Document extract.
..............................

Changes since JAXP RI (Reference Implementation) version 1.1ea1
- Improved scheme for locating pluggable implementations. For
example, JAXP looks for a resource on the classpath for factory
implementations. This allows other parsers such as Xerces to be
used simply by adding a suitable
xerces.jar
to the
classpath.
- Created new
javax.xml.transform
package to handle XSLT
processing.
- Updated
javax.xml.parsers
to SAX 2.0 and DOM Level 2.
Changes since JAXP RI (Reference Implementation) version 1.0.1
- All previous releases (from version 1.0.1 and before) used a
parser implementation with a package heirarchy beginning with
com.sun.xml
. Between version 1.0.1 and the current
release, the parser was donated to the Apache Software Foundation
under the name "Crimson" and the packages were correspondingly
renamed to org.apache.crimson
. Migration from
previous releases may involve renaming packages in your
application. In addition, if your application uses SAX1 then you
may either convert it to use the preferred SAX2
org.sax.xml.XMLReader
or obtain a SAX1
org.sax.xml.Parser
from the
javax.xml.parsers.SAXParser.getParser()
method.
Changes since 1.0
- Default parser is used in controlled environments such as applets
where
System.getProperty()
results in a
SecurityException.
- Default Message.properties is provided to avoid gettting error codes
in Locales other than English.
Changes since EA1
- API for pluggability has changed. See the specification and
javadocs for more details.
- All the reported bugs have been fixed including those reported
internally for SAX 1.0 DOM Level 1 and the JAXP 1.0 API.

..............................

Information given.
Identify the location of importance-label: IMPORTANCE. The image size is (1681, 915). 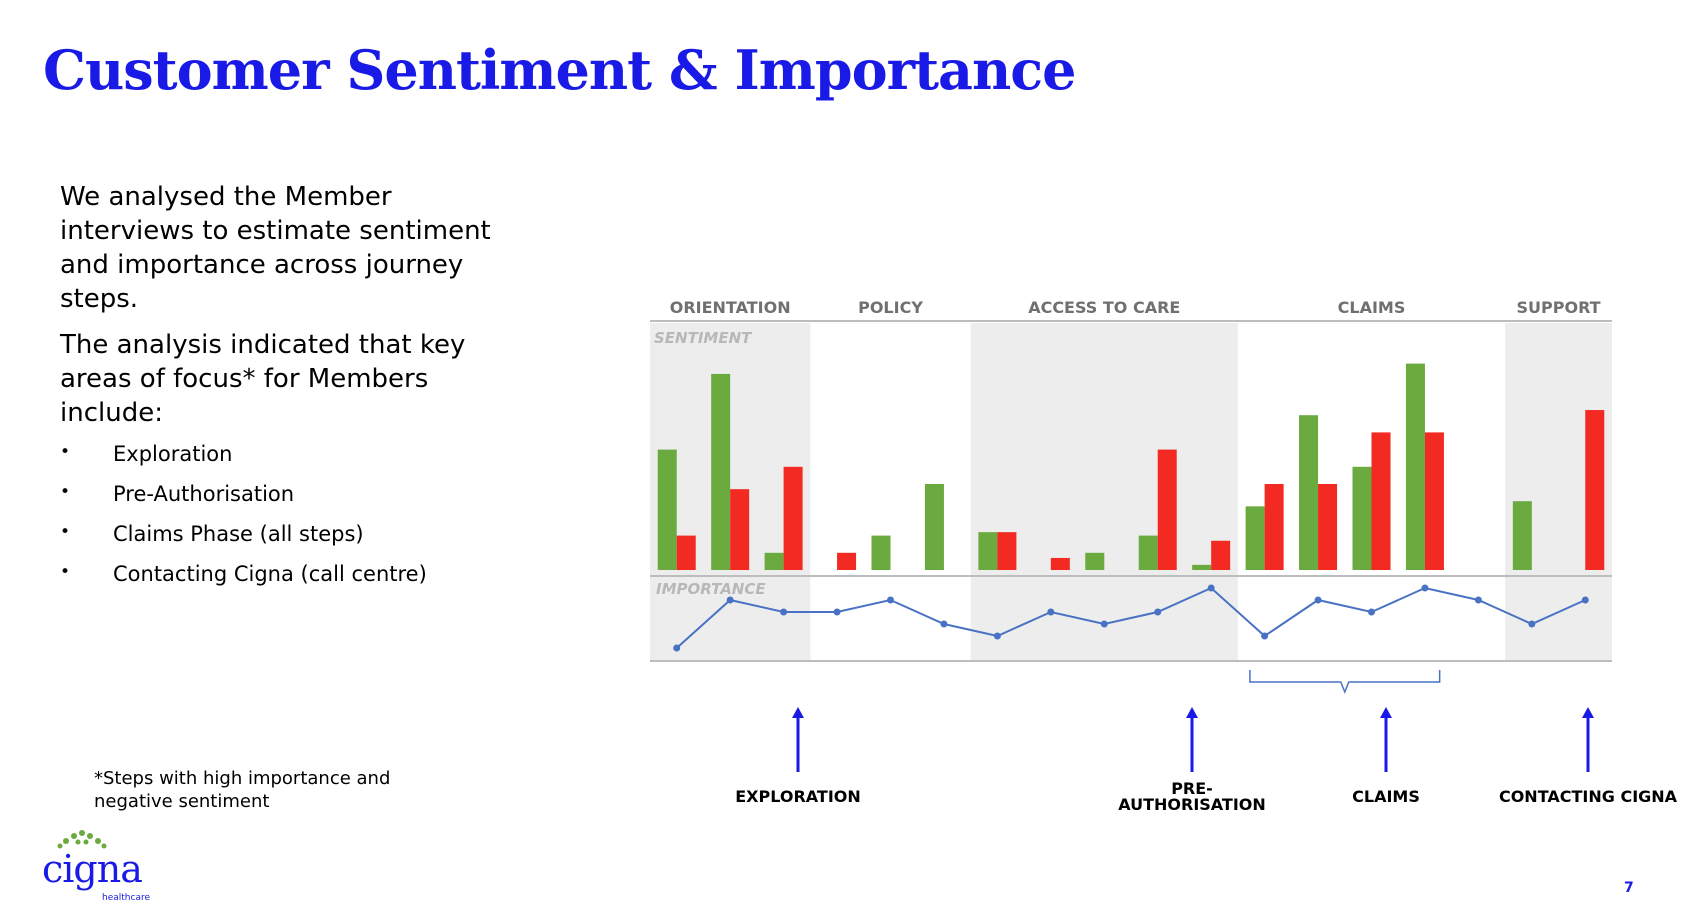
(711, 589).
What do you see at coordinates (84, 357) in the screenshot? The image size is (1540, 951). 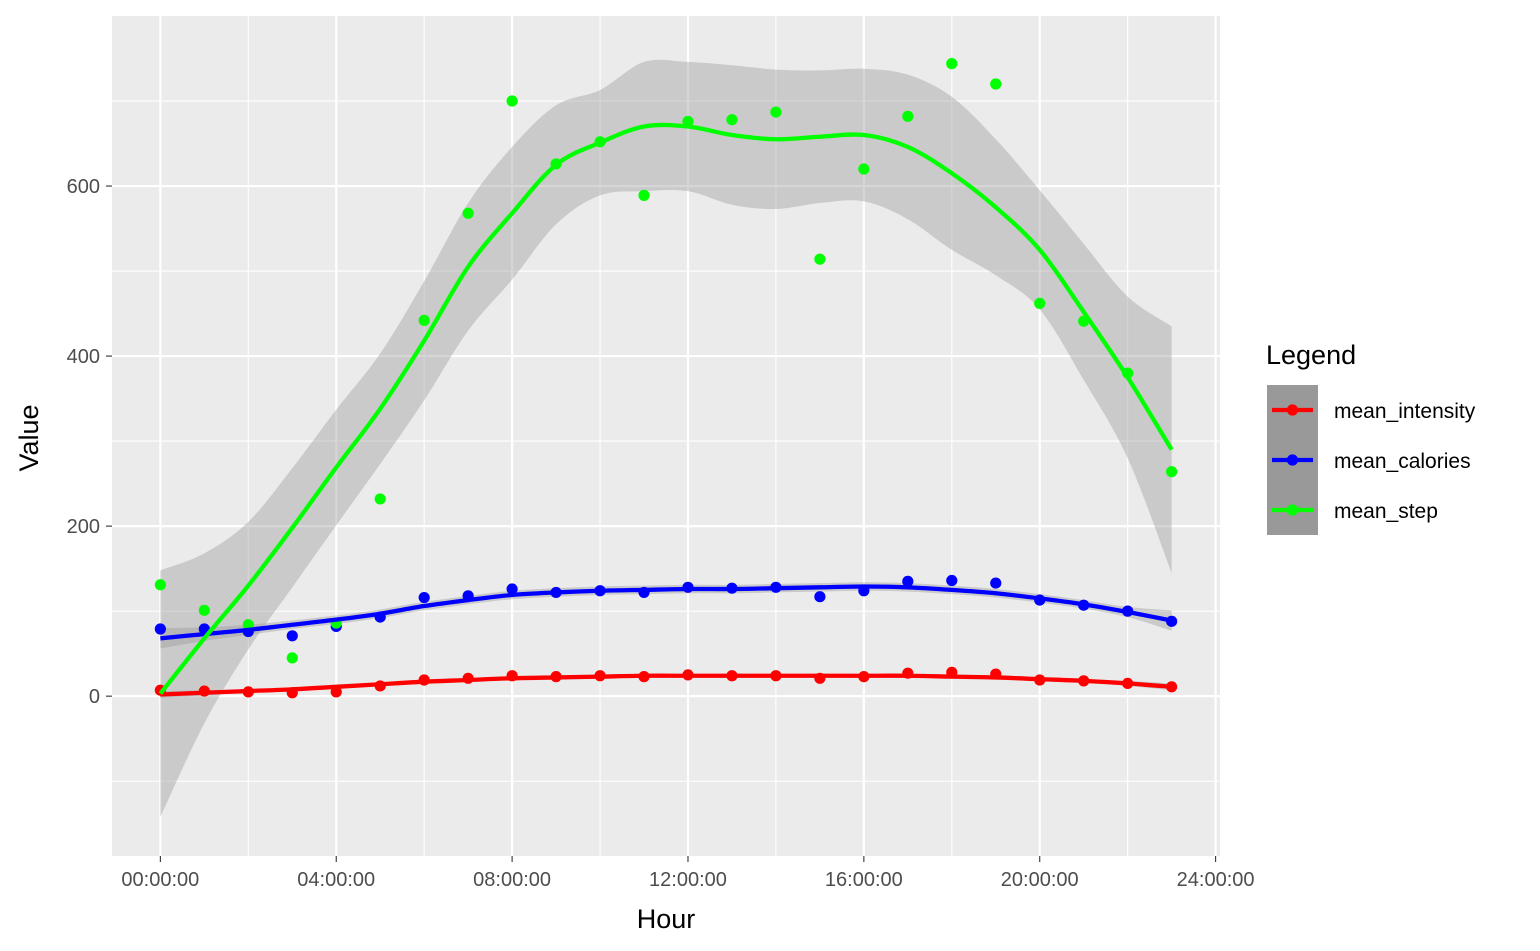 I see `y-tick-label: 400` at bounding box center [84, 357].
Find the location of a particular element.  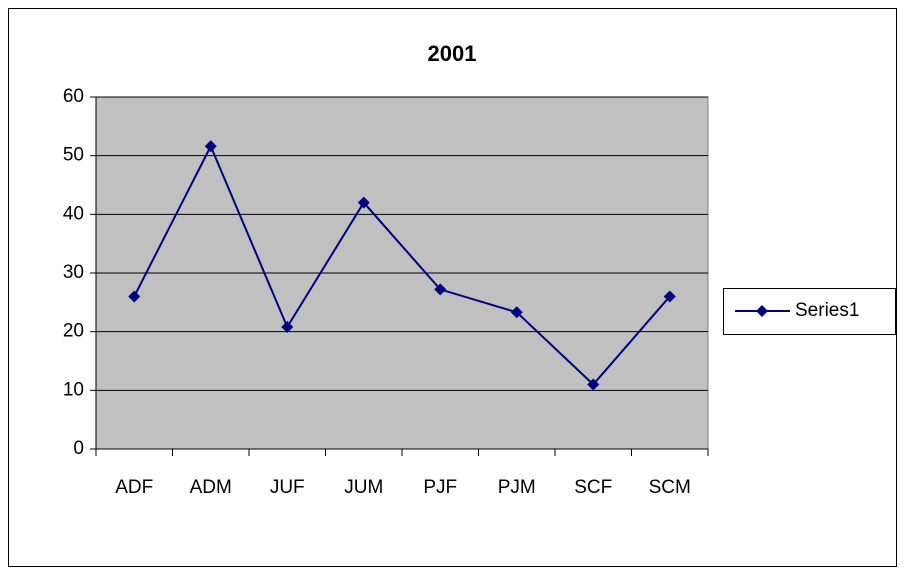

y-tick-label: 0 is located at coordinates (78, 448).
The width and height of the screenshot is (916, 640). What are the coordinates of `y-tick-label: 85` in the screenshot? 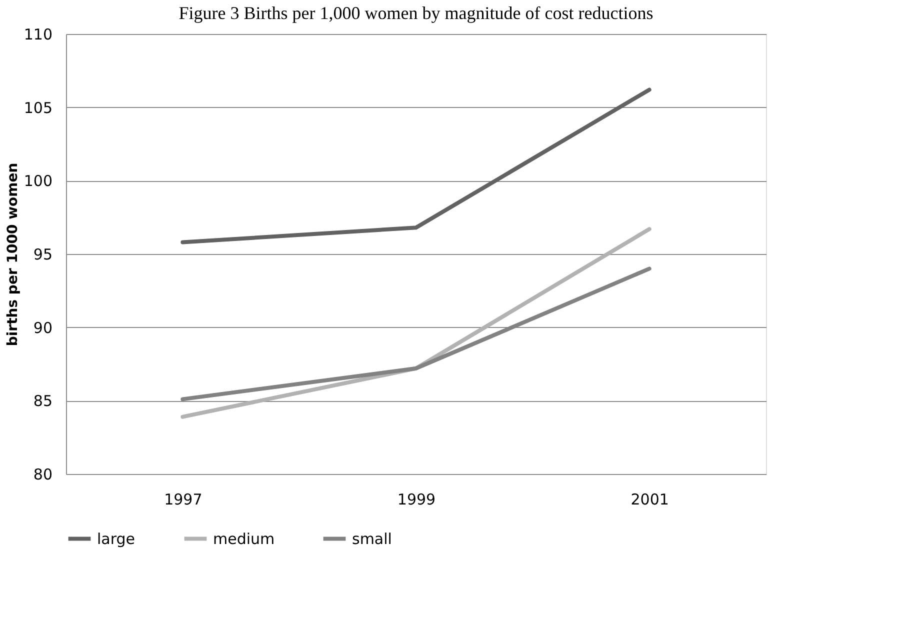 It's located at (42, 401).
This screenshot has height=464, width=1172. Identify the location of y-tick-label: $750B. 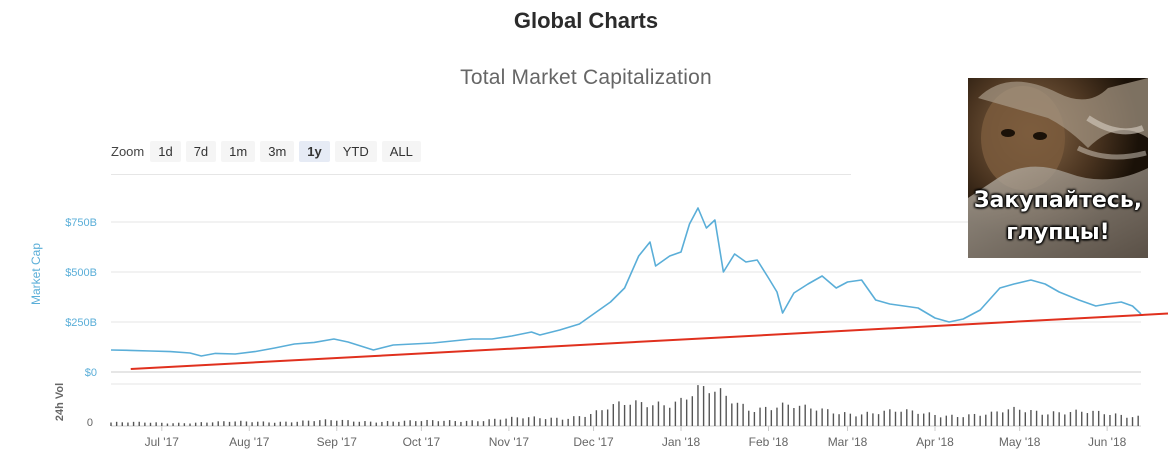
(81, 223).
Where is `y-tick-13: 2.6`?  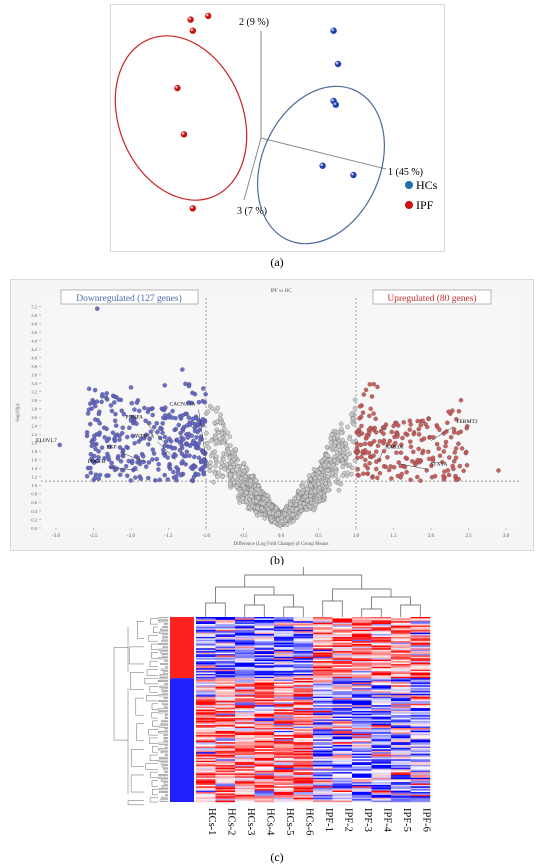 y-tick-13: 2.6 is located at coordinates (34, 418).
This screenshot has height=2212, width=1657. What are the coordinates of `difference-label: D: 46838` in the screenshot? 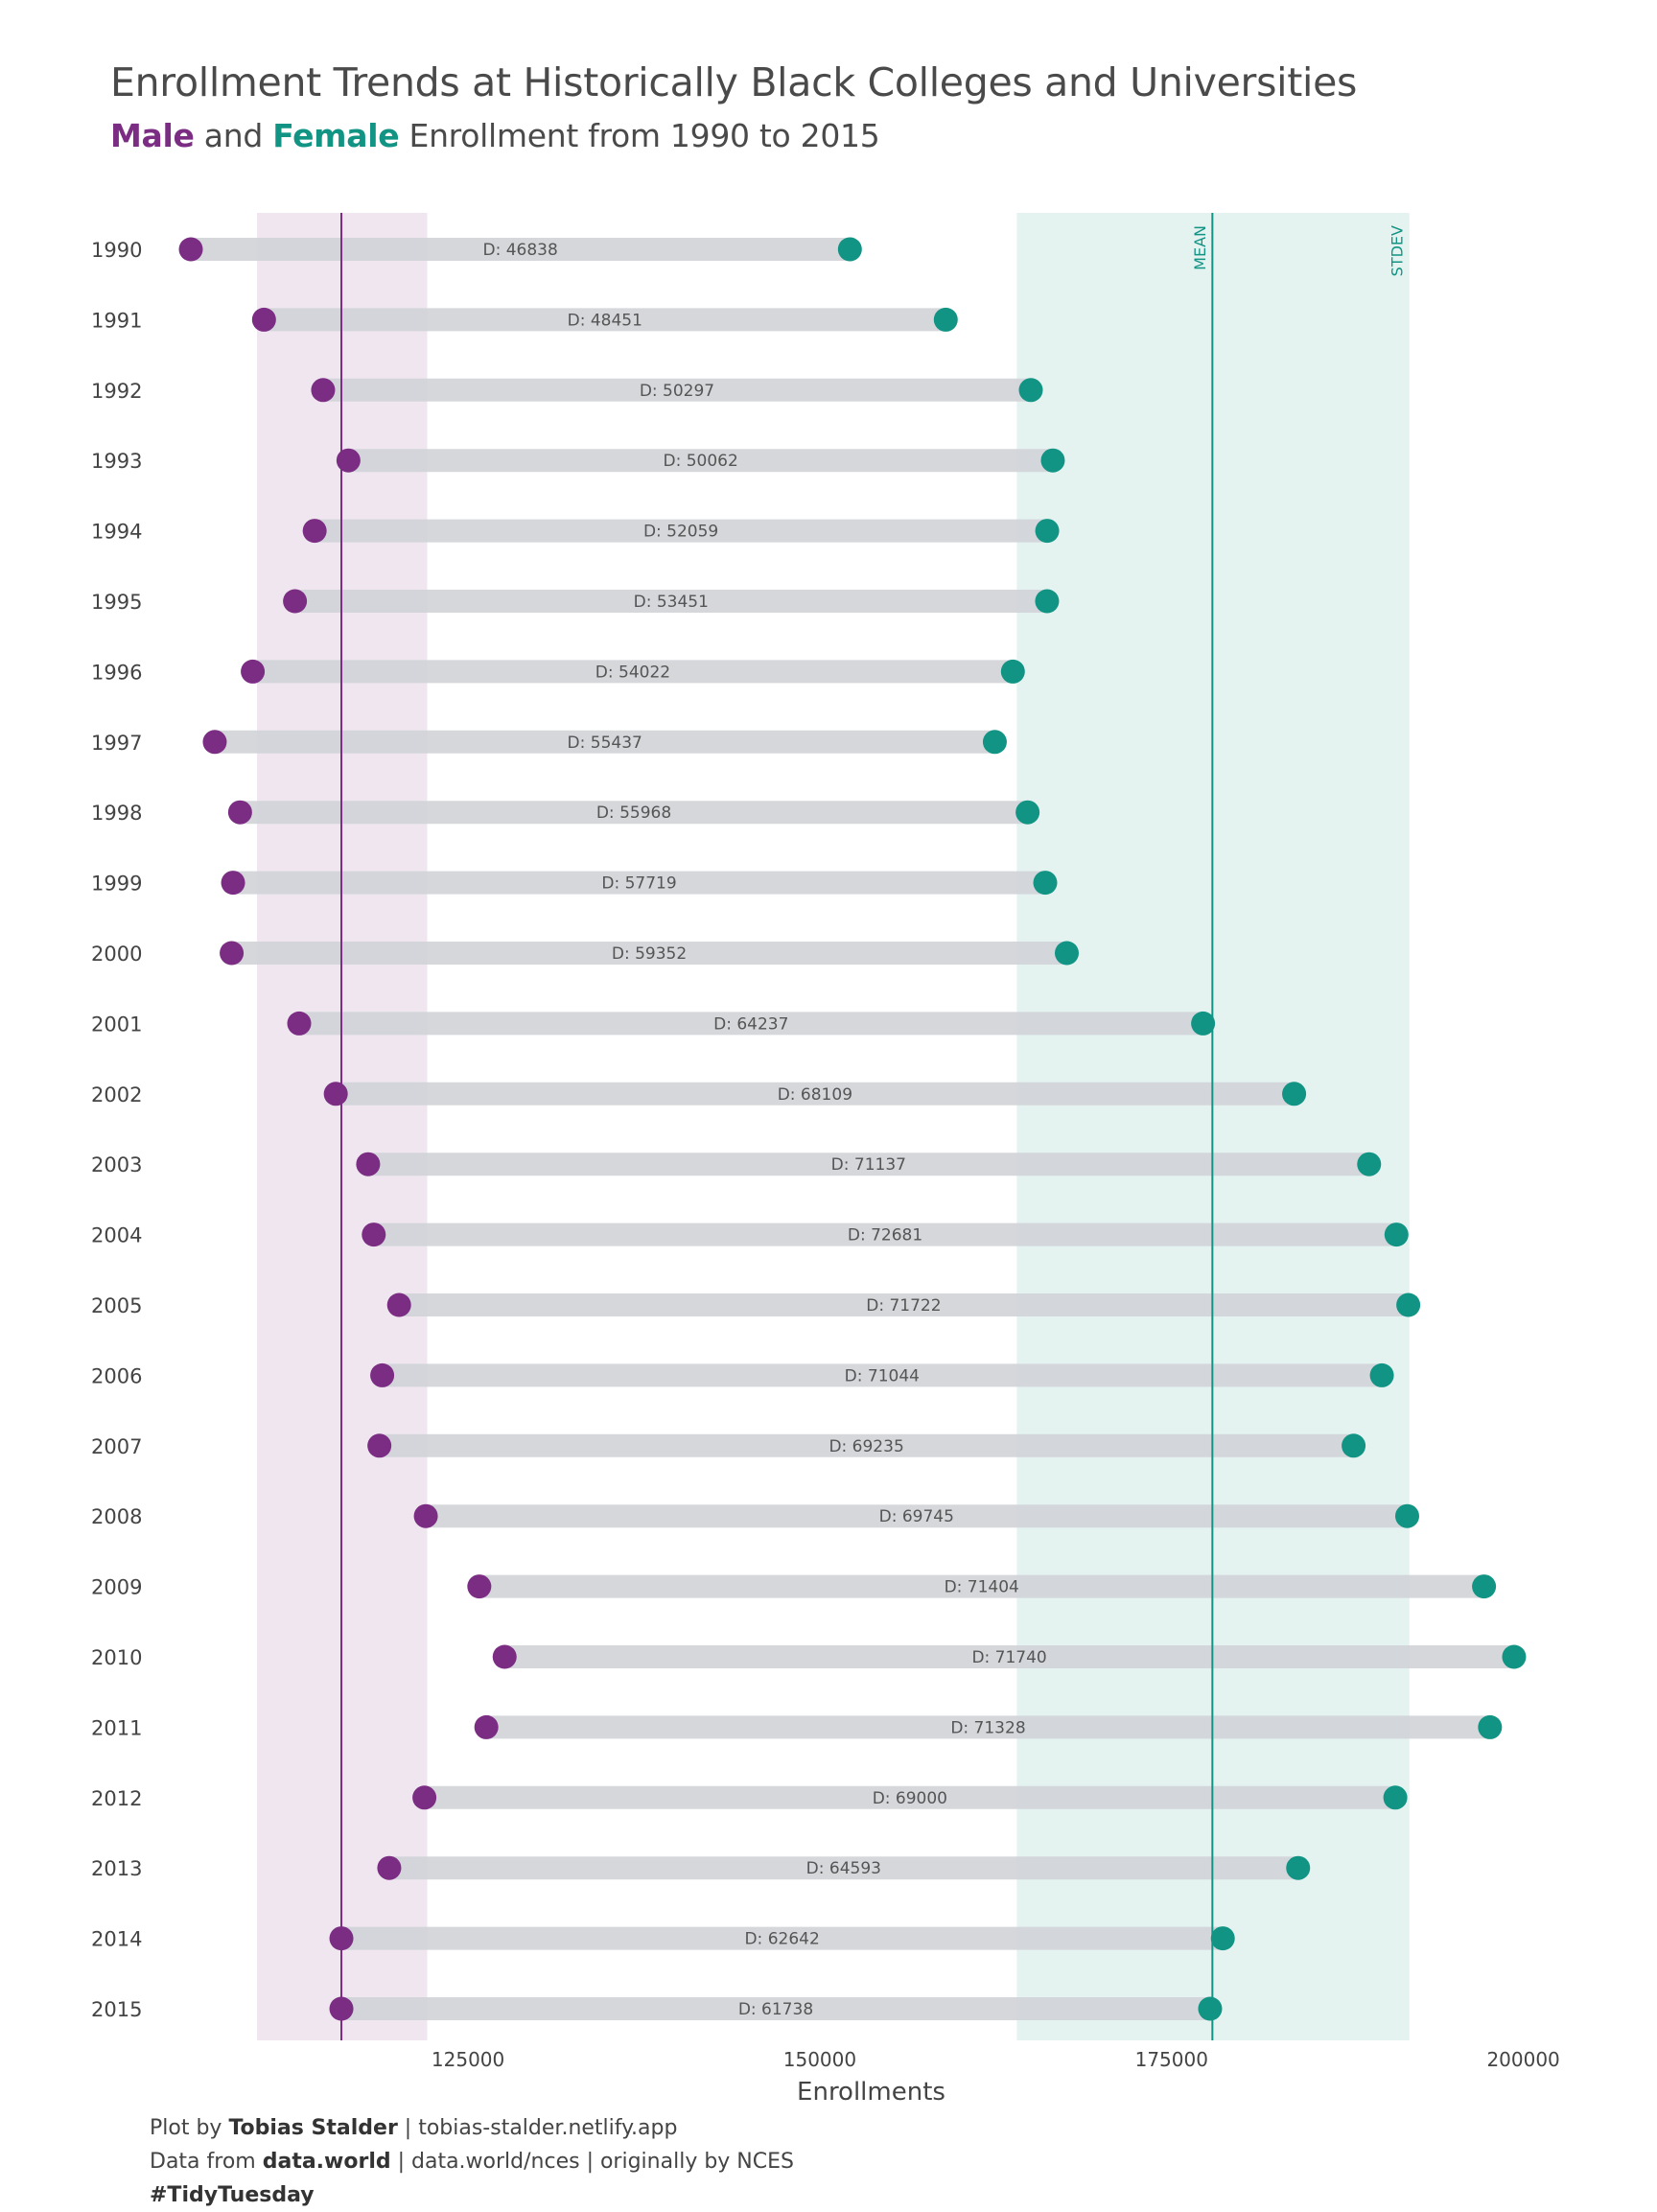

..............................

Tasks to complete.
1) According to the JAXP change list, why might migrating an application from earlier releases require renaming packages?
2) Answer these questions from the JAXP change list:
(a) Which new package was created to handle XSLT processing?
(b) Under what name was the parser donated to the Apache Software Foundation?
(c) Why is a default Message.properties provided?
3) Reproduce the passage of the JAXP change list between "results in a" and "JAXP 1.0 API.", inclusive.

Responses by task.
1) All releases up to and including version 1.0.1 used a parser whose package hierarchy began with com.sun.xml. After version 1.0.1, that parser was donated to the Apache Software Foundation under the name "Crimson," and its packages were renamed to org.apache.crimson.

2)
(a) javax.xml.transform
(b) Crimson
(c) To avoid getting error codes in Locales other than English.

3)
results in a
SecurityException.
- Default Message.properties is provided to avoid gettting error codes
in Locales other than English.
Changes since EA1
- API for pluggability has changed. See the specification and
javadocs for more details.
- All the reported bugs have been fixed including those reported
internally for SAX 1.0 DOM Level 1 and the JAXP 1.0 API.